Six of the nine films that Boetticher directed in his two years at Universal were westerns. I’d like to see all of them get released, from his rodeo drama Bronco Buster to his shot in 3-D (but released flat) Wings of the Hawk, but this western, about the cavalry chasing the Seminole Indians through the swamps of the Everglades (does that make it an Eastern?), makes a great contrast to his more traditional western films of the period. My proposal to Universal Home Video: a Budd Boetticher Westerns collection with Bronco Buster, Horizons West, Seminole and Wings of the Hawk. They could even toss in The Cimarron Kid and The Man From the Alamo from the previous DVD release to fill it out.

"The Killer is Loose"
"The Killer is Loose"

The Killer is Loose (1956)

Joseph Cotten stars as a working-class police detective targeted by a bank robber (Wendell Corey) gone mad with vengeance in this low-budget crime thriller that Boetticher made independently after two frustrating years a Universal. It’s a low-key piece with a nicely unhinged performance by Corey, but it features one of the most memorable jolts of violence in Boetticher’s filmography, accomplished with an exploding milk bottle that quite effectively communicates the physical damage of a gunshot to the human body. Made for United Artists, it’s part of the Warner Bros. library and shows up periodically on Turner Classic Movies.

“Maverick” (1957)

No, not a movie. Boetticher directed the pilot of the classic TV western starring James Garner as the quick-witted gambler and small-time con-man who drifted across the west and proved to have an unerring skill for self-preservation. When the pilot went to series, Boetticher directed the next two episodes and set the light-hearted tone of the show (it has some affinities with Decision at Sundown) and the easy humor of Garner’s Bret Maverick, a character who could have come from one of the Ranown films. It was released on VHS exclusively through Columbia House Video subscription.
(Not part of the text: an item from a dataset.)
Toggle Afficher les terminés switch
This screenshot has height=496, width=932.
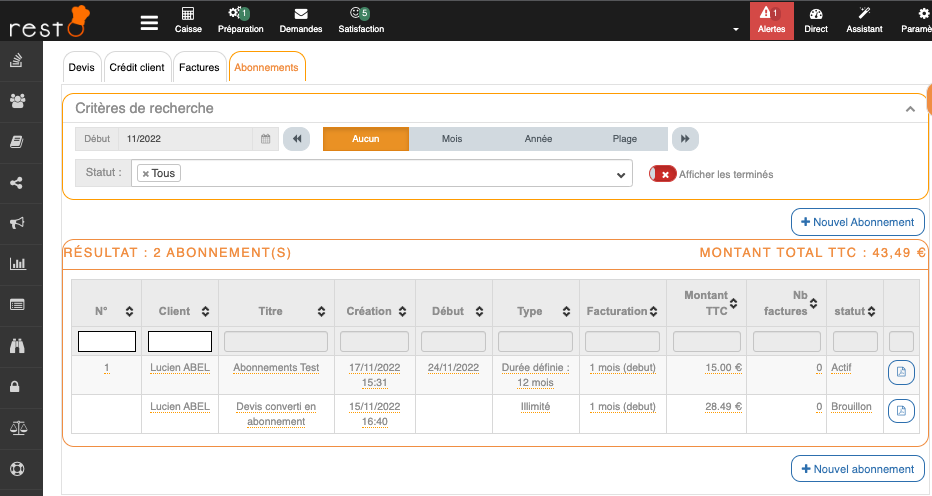coord(662,174)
The Rise and Fall of Legs Diamond (1960)

Boetticher’s lone gangster film is an offbeat character study starring Ray Danton as the real life dancer turned depression-era thug and mob killer and Karen Steele as his girlfriend. Danton is all sleazy, small-time charm as a hustler willing to shoot his way to the top, a rat with a gun and a sense of style. Boetticher and cinematographer Lucien Ballard shot the B&W film in the style of the old Warner gangster pictures, but the grotesque deaths are all Boetticher. This is also part of the Warner Bros. library.

A Time for Dying (1969)

Boetticher’s last feature reads like a dark twist on his Scott westerns, with a pair of young innocents who discover their idealized west is a corrupt and violent place that they are utterly unprepared for. The two young leads are weak actors but Audie Murphy has great authority as Jesse James (a small role that dominates the leads) and Victor Jory plays Judge Roy Bean as a poet sociopath. Though it had played on TV, it made its belated New York theatrical debut in 1982 and was briefly available on a fly-by-night VHS label. Rights are a bit uncertain.

"Arruza" newspaper ad

Arruza (1972)

The film that almost killed Budd Boetticher. Seriously. This drama of this labor-of-love documentary can never live up to the real-life story behind its production, but it is a defining film in Boetticher’s career. He left Hollywood to create the definitive bullfight film, a chronicle Mexico bullfighting legend Carlos Arruza’s return to the corrida as a rejoneador (a horseback bullfighter). By the end of filming, Boetticher had survived poverty, faced imprisonment and survived a bout of pneumonia that almost killed him. His leading man had been killed in a car accident and Boetticher still battled for final cut on the film. “I did not compromise on any shot in Arruza,” remarked Boetticher in an interview. “And I still sit in the theater and cry a little and love it and shout ‘Olé’ at my friend. So I cut Arruza. Right or wrong, that’s it.” The documentary exists in two versions. Anthony Quinn narrates Boetticher’s cut. Briefly available on VHS.